También hoy sería interesante y útil explorar en los yacimientos riquísimos del mundo clásico, llenos de contenido para educar a los jóvenes en ideales de servicio a la sociedad. Asimismo, impulsarlos en las capacidades que deben desarrollar para que —junto a la idoneidad ética y a la voluntad de servir— tengan, además, la imprescindible formación técnica en la ciencia del buen gobierno.
En las escuelas para dirigentes, el recurso a los antiguos se extiende cada día más, y los clásicos están siendo revalorizados. Pero es una iniciativa en la que alguien se nos adelantó 20 siglos: Plutarco de Queronea, polígrafo beocio en cuya persona y obra se puede encontrar un resumen de la mejor cultura greco-romana.

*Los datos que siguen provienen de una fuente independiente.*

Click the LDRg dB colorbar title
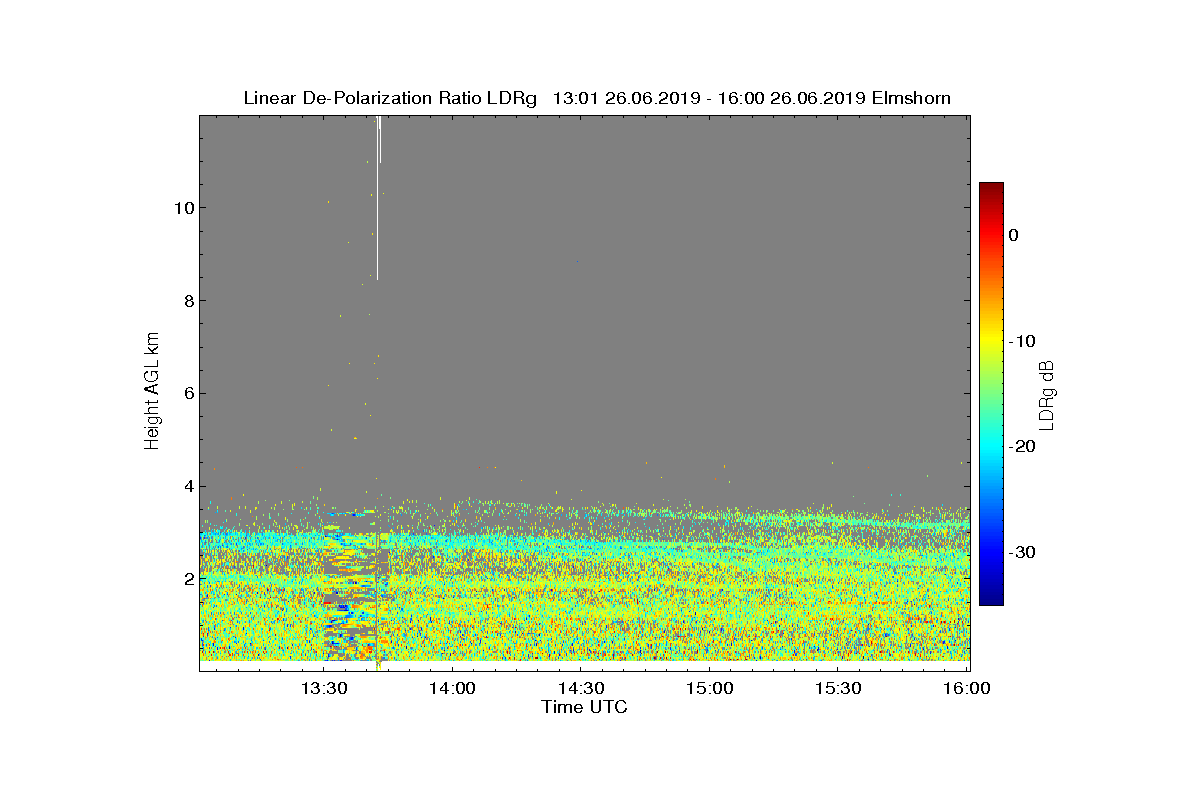The image size is (1200, 800). (x=1047, y=394)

Considerado por algunos el clásico de los clásicos, compuso sus 50 Vidas paralelas precisamente con esa intención: aprovechar toda la rica tradición griega y romana, estudiando la ejecutoria de los mejores reyes, legisladores y generales, para que, junto al deleite de la lectura, vayamos aprendiendo cuál es la esencia de un buen gobernante.
Alguien que nos lleva a saber mirar hacia atrás, para ver mejor cómo conducirse con mayor éxito en el presente.
Ricardo Rovira Reich, Dr. en Ciencias Políticas y en Filosofía, es capellán del Instituto Empresa y Humanismo, y profesor del Doctorado en Gobierno de la Universidad de Navarra.